As its technology was refined over the past decade, laser levels have become more accurate, smaller, easier to use, and more affordable. Once only found on large construction sites, now small and large contractors find that laser levels can turn two- or three-man jobs into one-man tasks.

Today's laser levels allow engineers or contractors to lay out a building or site design more quickly and accurately than ever before, with less labor. In some industries, such as airline and shipbuilding, lasers provide real-time feedback comparing the layout to the actual CAE/CAD files, and it's very likely the same technologies will be available for large construction projects and homebuilding soon.

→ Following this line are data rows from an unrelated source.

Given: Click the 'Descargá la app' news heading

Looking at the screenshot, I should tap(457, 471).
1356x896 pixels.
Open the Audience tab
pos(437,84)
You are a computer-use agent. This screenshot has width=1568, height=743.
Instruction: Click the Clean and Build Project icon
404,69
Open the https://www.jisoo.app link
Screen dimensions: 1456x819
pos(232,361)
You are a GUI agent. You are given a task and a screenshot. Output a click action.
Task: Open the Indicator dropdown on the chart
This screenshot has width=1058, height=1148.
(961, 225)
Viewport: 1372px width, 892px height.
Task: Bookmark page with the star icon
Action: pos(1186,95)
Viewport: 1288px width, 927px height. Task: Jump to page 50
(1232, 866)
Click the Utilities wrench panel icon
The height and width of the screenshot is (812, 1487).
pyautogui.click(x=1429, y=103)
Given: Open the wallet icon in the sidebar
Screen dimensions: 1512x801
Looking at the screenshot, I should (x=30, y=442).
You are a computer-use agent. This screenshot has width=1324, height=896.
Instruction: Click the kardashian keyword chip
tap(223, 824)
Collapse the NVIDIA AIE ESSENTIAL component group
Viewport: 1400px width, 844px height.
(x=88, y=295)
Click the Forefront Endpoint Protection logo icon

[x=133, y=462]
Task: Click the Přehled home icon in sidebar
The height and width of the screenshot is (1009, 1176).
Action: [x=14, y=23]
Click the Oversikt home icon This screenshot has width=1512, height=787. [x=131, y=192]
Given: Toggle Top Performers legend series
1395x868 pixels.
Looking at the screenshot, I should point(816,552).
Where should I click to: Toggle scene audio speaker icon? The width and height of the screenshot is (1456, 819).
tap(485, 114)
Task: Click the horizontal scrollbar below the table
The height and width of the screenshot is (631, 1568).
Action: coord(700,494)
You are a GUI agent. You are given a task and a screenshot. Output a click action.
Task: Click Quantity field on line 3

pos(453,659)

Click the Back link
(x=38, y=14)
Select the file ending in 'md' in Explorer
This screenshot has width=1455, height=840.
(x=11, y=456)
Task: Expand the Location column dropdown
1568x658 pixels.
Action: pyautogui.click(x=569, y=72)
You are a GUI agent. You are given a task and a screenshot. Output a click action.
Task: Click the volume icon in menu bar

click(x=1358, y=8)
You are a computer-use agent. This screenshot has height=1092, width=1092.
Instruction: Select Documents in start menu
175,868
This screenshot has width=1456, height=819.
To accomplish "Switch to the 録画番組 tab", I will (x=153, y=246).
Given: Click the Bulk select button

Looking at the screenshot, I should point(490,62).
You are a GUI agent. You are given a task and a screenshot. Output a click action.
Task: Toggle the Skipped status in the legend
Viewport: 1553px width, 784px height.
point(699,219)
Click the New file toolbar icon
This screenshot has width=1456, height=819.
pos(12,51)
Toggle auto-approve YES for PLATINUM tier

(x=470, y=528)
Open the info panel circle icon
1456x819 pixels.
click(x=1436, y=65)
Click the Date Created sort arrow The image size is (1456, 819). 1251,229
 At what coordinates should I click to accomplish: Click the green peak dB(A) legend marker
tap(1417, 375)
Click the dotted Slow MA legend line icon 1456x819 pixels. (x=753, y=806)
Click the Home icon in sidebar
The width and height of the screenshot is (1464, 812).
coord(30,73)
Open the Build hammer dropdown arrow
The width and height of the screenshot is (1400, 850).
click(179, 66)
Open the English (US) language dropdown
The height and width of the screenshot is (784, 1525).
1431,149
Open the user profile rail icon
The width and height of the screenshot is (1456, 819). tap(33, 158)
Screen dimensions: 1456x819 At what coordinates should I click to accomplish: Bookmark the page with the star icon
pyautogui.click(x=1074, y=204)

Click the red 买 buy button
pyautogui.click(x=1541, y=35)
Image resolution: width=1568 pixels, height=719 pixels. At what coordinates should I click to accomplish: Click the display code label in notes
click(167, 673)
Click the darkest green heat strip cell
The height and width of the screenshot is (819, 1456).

Some laser levels are even being equipped with Bluetooth wireless technology to transmit their dimensions to a handheld computer, providing site-specific information on the spot.

As laser technology itself improves, the benefits will be reflected in additional features for levels. Self-leveling models and remote control options will continue to grow and improve. And as prices continue to fall, laser levels of all types will find their way into more and more toolboxes.